Task item »
Exercise in exact copying: restate word for word only the lines below from the one containing "Given: Pick CP_SM_1: access point entry" through the one containing "Task: Click the SPIC company logo", omitting any pictures.

Records to use »
· · ·

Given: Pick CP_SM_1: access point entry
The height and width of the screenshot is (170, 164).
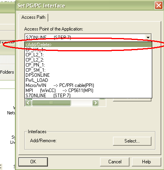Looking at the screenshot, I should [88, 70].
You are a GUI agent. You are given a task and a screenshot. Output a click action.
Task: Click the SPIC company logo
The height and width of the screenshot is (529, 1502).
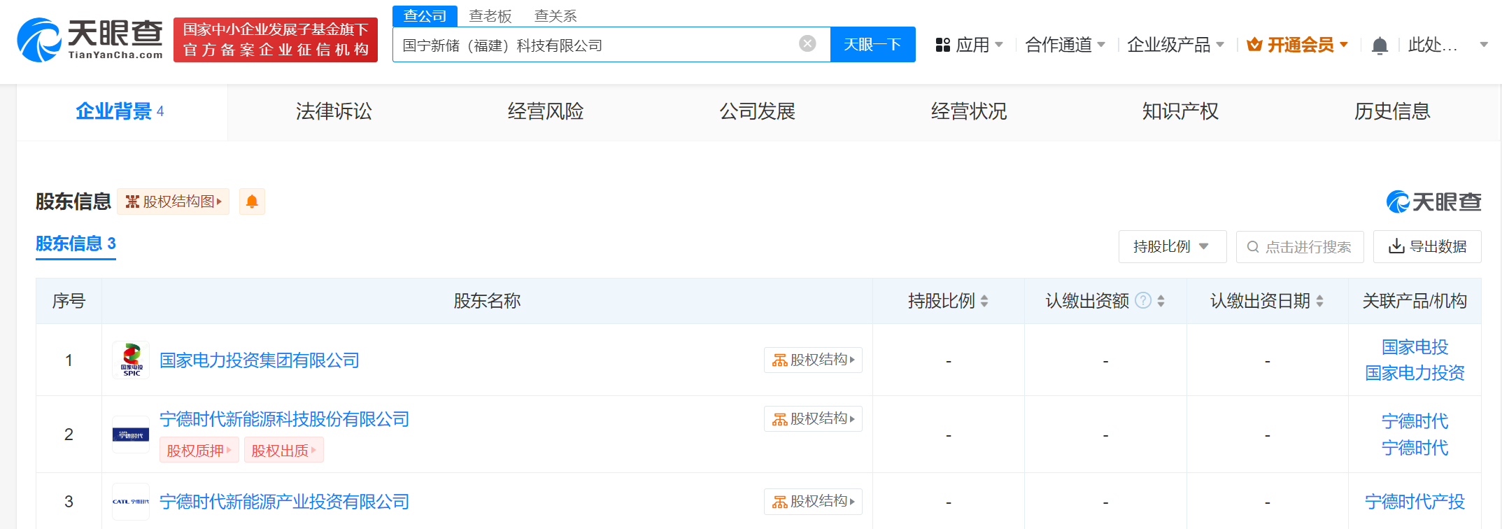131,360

· · ·

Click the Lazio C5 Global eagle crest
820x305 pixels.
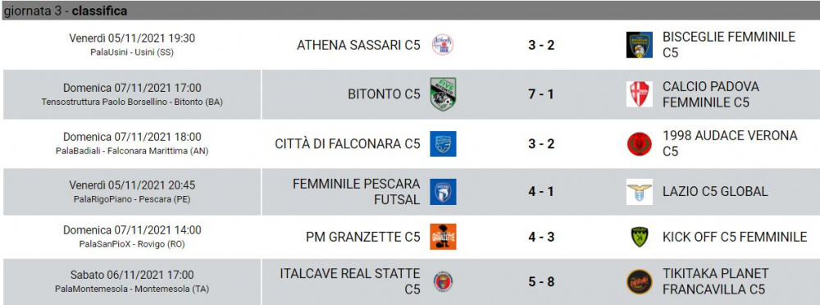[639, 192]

· · ·

Result below »
Given: Pick CP_SM_1: access point entry
The height and width of the screenshot is (170, 164).
Looking at the screenshot, I should [88, 70].
You are a GUI agent. You are given a task and a screenshot. Output a click action.
Task: Click the SPIC company logo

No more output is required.